A lot of people start a weight loss journey thinking it’s all about the exercise and nutrition but what they don’t realise is that there are so many more factors to take into consideration. For example, sleep is a big one that sadly gets left out altogether. We need sleep for optimal cognitive function, to prolong mental stamina, lower stress and enhance creativity otherwise long days at the office become seemingly difficult, coordination is harder and concentration is shortened. However what people don’t realise is the importance sleep has when it comes to weight loss.
“We know there are consequences when we don’t have adequate sleep, yet we give up sleep for work, social activities and responsibilities.” Sleeping poorly can have a range of side effects that impact on our weight. It can lead to poor food choices, lack of energy to exercise and it can make our metabolism more sluggish. To overcome these issues, Dr Banks recommends factoring exercise into your daily schedule. Some of us can feel overwhelmed or over worked and think exercise is only going to exhausted us even more. But the fact of the matter is exercise can increase our productivity as well as our energy levels. With at least 30 minutes a day, productivity at work (and some time away from the computer/desk) can be increased by 65%.

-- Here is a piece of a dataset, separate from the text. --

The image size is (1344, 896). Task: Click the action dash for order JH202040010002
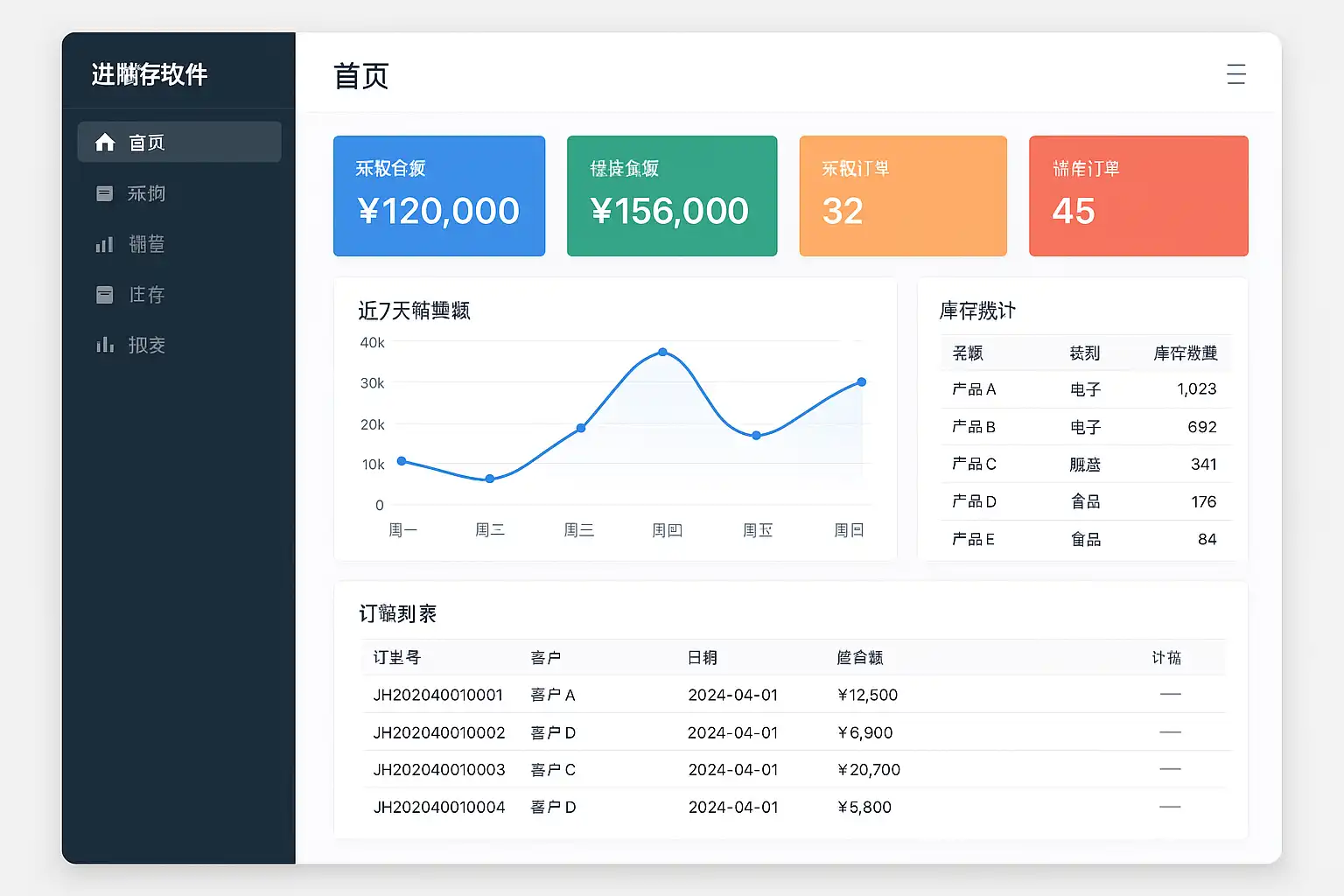(x=1170, y=732)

If you have trouble falling asleep, Dr Banks suggests introducing a “buffer zone” that involves relaxation or relaxing activities between hectic daily activity and your restful period of sleep. Getting the odd bad sleep won’t impact on your weight however if it becomes more of a habit than not than side effects such as weight gain can occur. If you’re constantly waking feeling unrefreshed, good bedtime habits could be the best thing for you such as meditation and slowing down the breath and activating the para-sympathetic nervous system.
The parasympathetic nervous system is one of three divisions of the autonomic nervous system. Sometimes called the rest and digest system, the parasympathetic system conserves energy as it slows the heart rate, increases intestinal and gland activity, and relaxes muscles in the gastrointestinal tract. The parasympathetic nervous system is the good nervous system not the bad hence why it is so important to keep healthy and happy. We can do this through some extra shut eye and meditation or yoga practices.
At Real Fitness we encourage our clients to aim for 7-8 hours of sleep each night for optimal health. We also offer a meditation class and yoga on a daily basis to help clients activate their parasympathetic nervous system and allow them to feel the benefits. Hopefully you can now understand the importance sleep has when it comes to weight loss and getting to bed on time. Putting down the technology an hour or two hours before bed and exercising during your lunch hour. It all helps towards your health and fitness goals.